* [TASKS FOR THIS EXERCISE]:
A - In the passage on the tasks of communists, what philosophy is the method for deriving practical tasks said to rest on?
B - Pick up the passage on the tasks of communists after its last sentence and carry it on for another paragraph or two.

* [EXTRACTED TEXT]:
Returning to the concrete question, in the years 1919-1923, the immediate tasks of the communists were completely different. There was revolutionary ferment throughout Europe, and the seizure of power was on the order of the day. In Russia, the Bolsheviks had marked the way forward, and the International was made up of mass communist parties in a whole series of countries: Germany, France, Italy, etc. Under these conditions, the communists had to prepare for the seizure of power, and they had the responsibility not only to intervene in the class struggle, but also to initiate battle. Simply put, they were in a position to lead broad masses of the working class and the oppressed into class war with the aim of seizing power.
In the writings of the first four congresses of the Communist International, all of which were held during Lenin's lifetime, we see how practical tasks derive from the development of perspectives from the point of view of Marxism. Flowing from these perspectives, the specific tactics to be applied were developed, taking into account the situation of the class struggle, the revolutionary ferment, the strength of social democracy, and the class forces themselves. This is the method to follow, which is based on Marxist philosophy, dialectical materialism.
Thus, the current task of the communists is to prepare for the socialist revolution by developing the organisation so that, once the masses move decisively against the system, with leaps forward in their consciousness, it can correctly lead the working class in its historic task.
This development involves urgently prioritising the growth of the organisation and the relentless defence of Marxism. As we have already explained, this growth must be connected to participation within the labour and student movement, to link and raise partial, immediate demands to the need to end capitalism as a whole.
Above all, it is absolutely necessary to build an international organisation that defends the programme of revolutionary Marxism in a concrete way throughout the world. The Communist Party must intervene decisively in each national revolution that develops in the next period. The Communist International must direct and concentrate the effort of the world working class to overthrow the global capitalist system. Only then will it be possible to end the barbarism of capitalism through the revolutionary emancipation of all the oppressed.

* [DATA BLOCK]:

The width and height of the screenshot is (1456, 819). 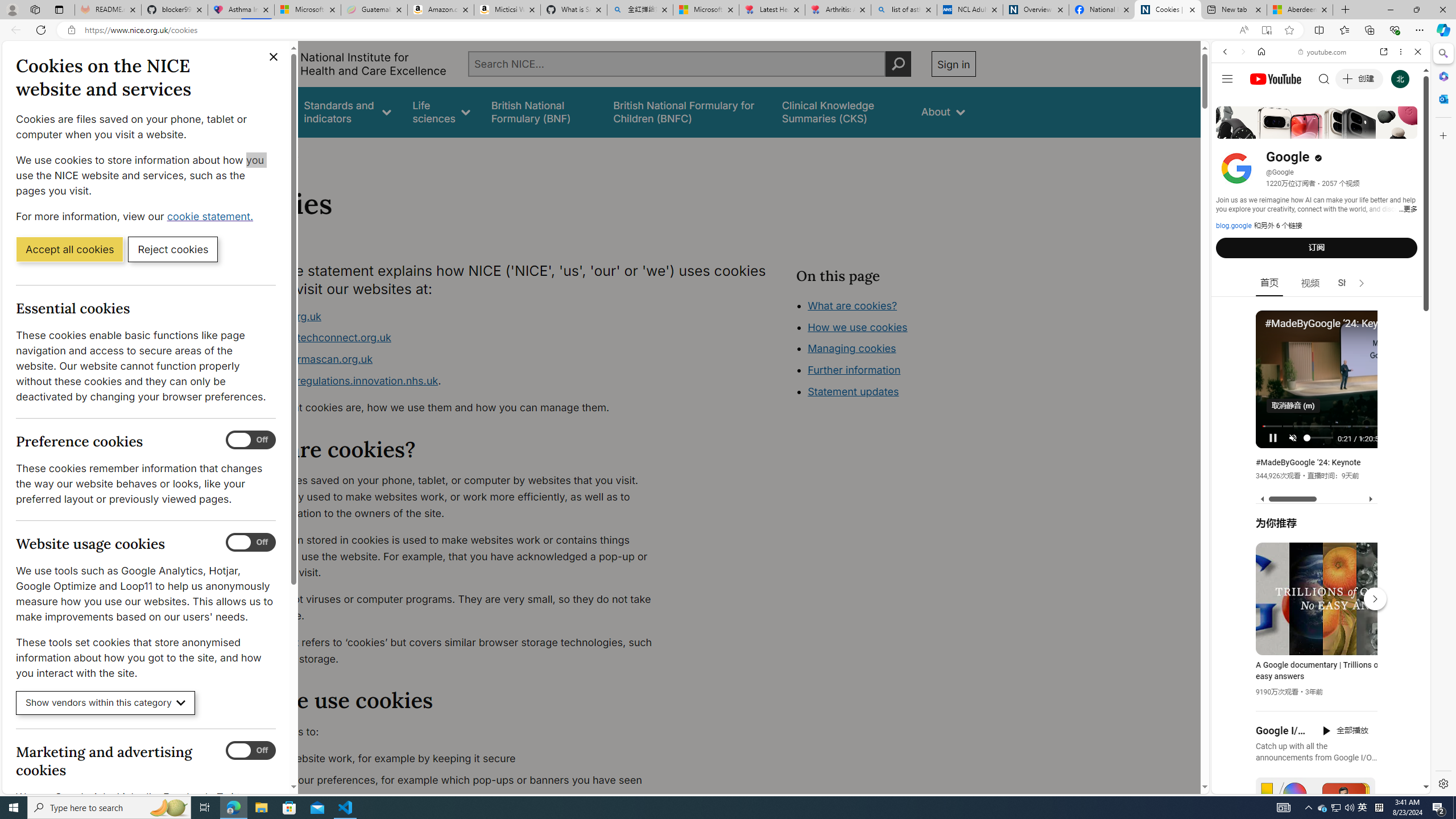 I want to click on 'US[ju]', so click(x=1249, y=784).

* [TASK RESPONSES]:
A - Marxist philosophy, dialectical materialism.

B -
Conclusions
We raise our criticisms of some of the comrades’ positions in a constructive manner and with great respect for the courage and determination with which they have launched themselves into the struggle and built their movement. We may have some differences, which we are not going to hide or minimise. But we have learned from the history of the communist struggle, especially from the first four congresses of the Communist International – where everyone could express their opinion and differences, before the Stalinist degeneration of the International – that there is no problem in having differences. That is, so long as they are addressed in a fraternal manner, without distorting the points of view of the other party, and with the aim of raising the level of the discussion and the political level of the comrades. In the end, it will be events that will illustrate which parts need to be corrected and which not.
In the meantime, we will closely follow the development and progress of the Socialist Movement, to which we wish the greatest success and with which we hope to collaborate, not only in a fruitful exchange of ideas, but in common work wherever we agree.